= Luvern Kehe =

American politician (1909–1995)

Luvern William Kehe (2 December 1909 – 28 July 1995) was an American engineer and politician.

==Biography==
Kehe was born in Waterloo, Iowa, on 2 December 1909, to parents Henry W. and Louisa Steege Kehe. The family moved to Waverly, where he graduated from Waverly High School 1926. After completing a bachelor's of science degree in civil engineering at the University of Iowa, Kehe became a surveyor and was later a civilian engineer for the United States Army Corps of Engineers.

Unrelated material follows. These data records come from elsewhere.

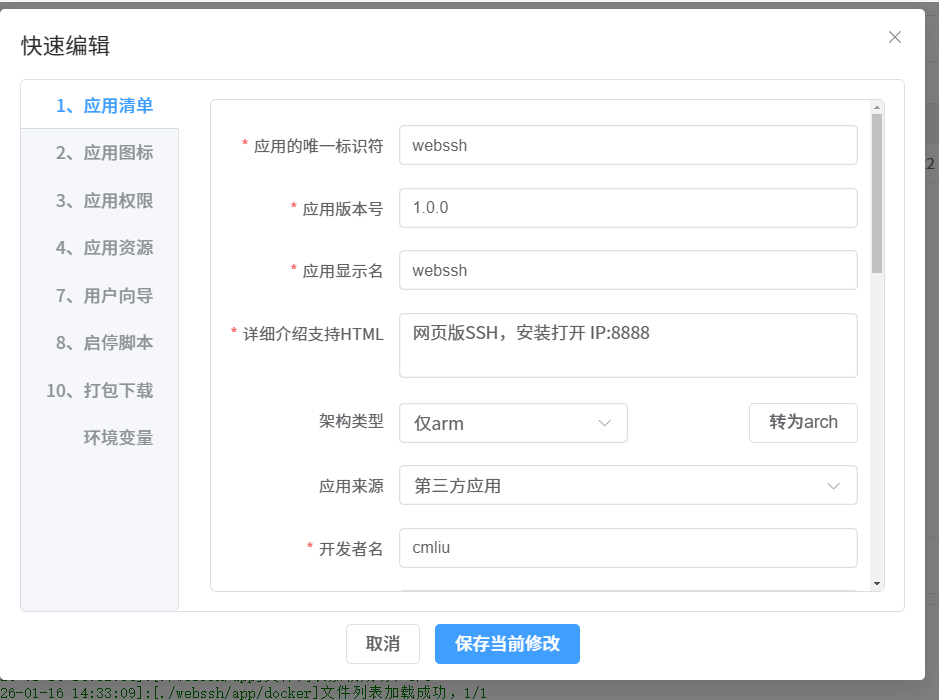Select the 4、应用资源 tab

(104, 248)
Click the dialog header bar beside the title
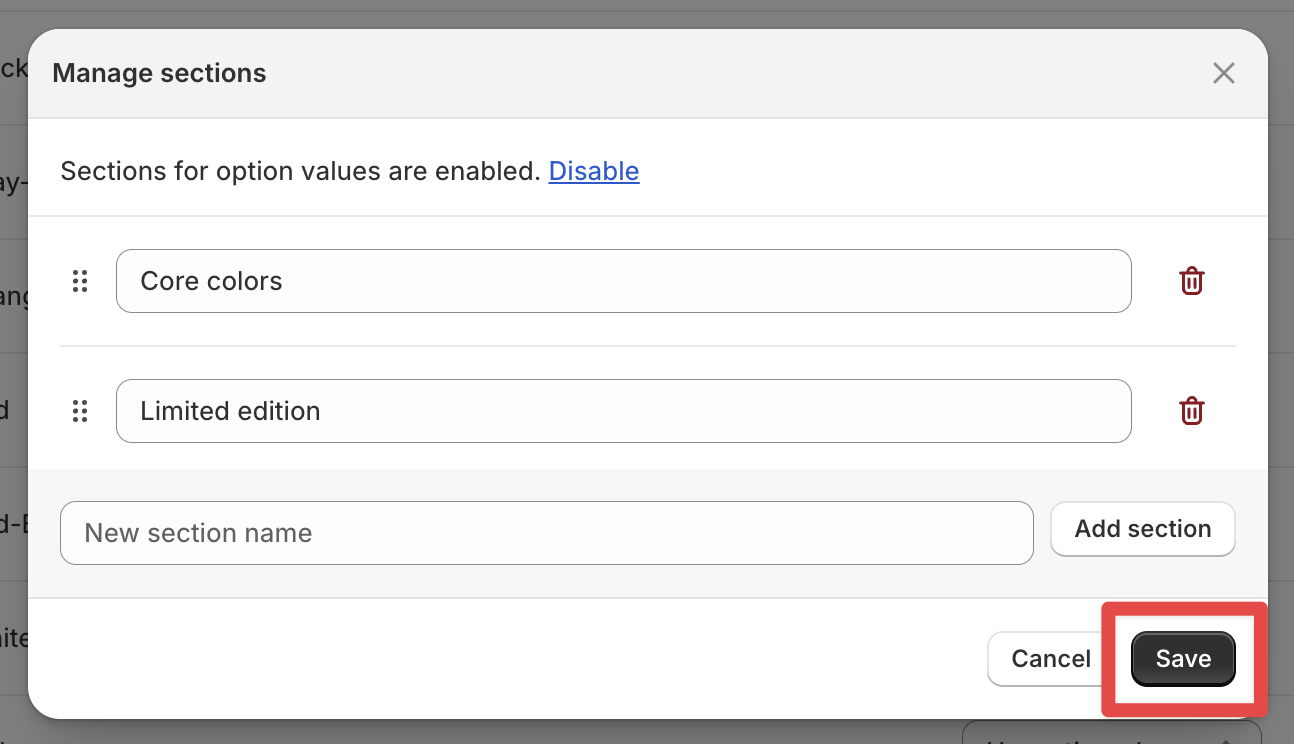1294x744 pixels. click(x=700, y=73)
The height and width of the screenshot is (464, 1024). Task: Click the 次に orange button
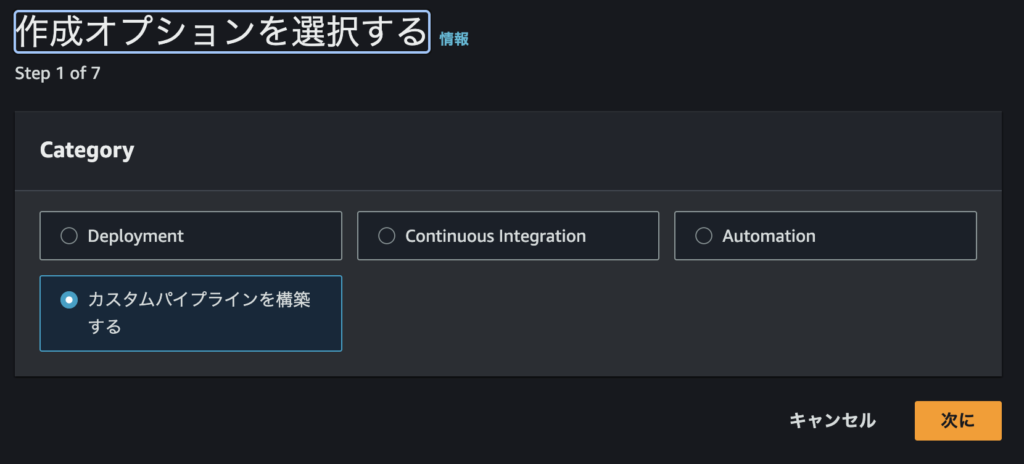click(957, 421)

Originally assigned to Washington, D.C. at the start of World War II, Kehe worked successively on the Canol Project and Manhattan Project, then retired from active duty with the rank of colonel and returned to Waverly, where he founded the Kehe Construction Company and Cedar Valley Engineering Company.

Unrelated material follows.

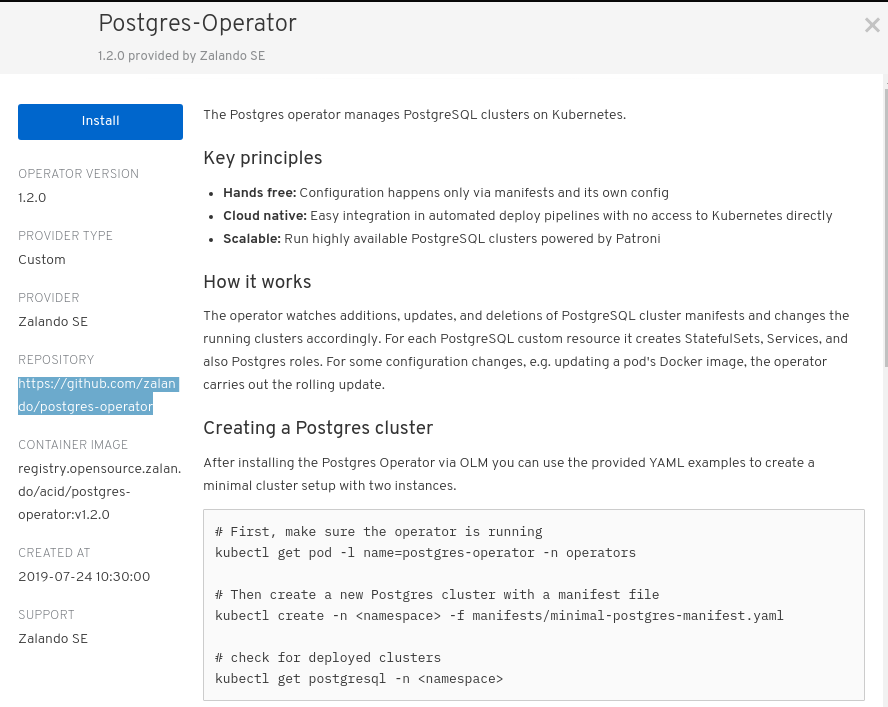Click the 'kubectl get postgresql' command line

pos(358,679)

Kehe served as chairman of the Bremer County Republican Party. He was elected on the Republican ticket to the Iowa House of Representatives for the first time in 1968, and reelected in 1970. He served as the legislator for District 12. During his tenure as a state representative, Kehe was interested in environmental legislation, and served as head of the Environmental Preservation Committee. During his first term, he voted against a bill eliminating a bond to file cases regarding housing discrimination. In his second term, Kehe researched the offering of a tax credit to veterans of the Vietnam War.

Kehe married Dorothy Stoneburner in 1937. The couple raised two sons. After Stoneburner died in 1978, Kehe remarried in 1980, to Anna M. Bauman, who had four children from a previous relationship. Kehe died on 28 July 1995, after having been admitted to the Waverly Municipal Hospital four days prior.